Work on the Karoun Nuclear Power Plant, also known as Darkhoveyn, was inaugurated by Mohammad Eslami, the head of Iran’s civilian Atomic Energy Organisation, who first unveiled construction plans for Karoun in April. The project is projected to take eight years and cost $2 billion to build, the state-run Islamic Republic News Agency reported.

The power station is based on so-called pressurised water reactor technology, that is most commonly used in nuclear power plants around the world, AFP reported.

Nuclear power plants for generating electricity typically use uranium enriched to between 3 and 5 per cent purity. Under a 2015 nuclear deal between Iran and world powers, Tehran agreed to limit enrichment of uranium to no more than 3.67 per cent purity. In exchange, the US agreed to relax punishing trade sanctions, while Iran would permit UN inspectors to verify compliance with the deal.

After president Donald Trump walked away from the deal in 2018, Iran rapidly accelerated uranium enrichment and now has enough uranium enriched to 60 per cent purity to produce a nuclear weapon, experts say.

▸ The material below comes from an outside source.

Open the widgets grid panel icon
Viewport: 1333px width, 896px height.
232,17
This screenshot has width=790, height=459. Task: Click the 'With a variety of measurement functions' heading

Nuclear weapons were thought to require highly enriched uranium, at 90 per cent purity, but experts at the Institute for Science and International Security, a US think tank, have warned that a bomb is still possible at lower levels of purity.

The Bushehr power plant generates around 1,000 megawatts and plans are under way to expand the site with two more generating units, although work at the site has been hampered by international sanctions.

Iran says it plans to produce around 10,000 megawatts of power from nuclear reactors, about 13 per cent of the country’s current power generation.

Iran’s ongoing nuclear research and uranium enrichment comes as the prospects of reviving the 2015 nuclear deal look increasingly unlikely.

The US will concentrate on limiting Iranian weapons supplies to Russia and on supporting protesters in the country, rather than on stalled talks to revive the deal, the Biden administration’s top Iran envoy said on Saturday.

“Iran is not interested in a deal and we’re focused on other things,” US Special Envoy for Iran Robert Malley said in an interview on Saturday.

His comments came as top Russian and Iranian defence officials reportedly met for talks in Tehran.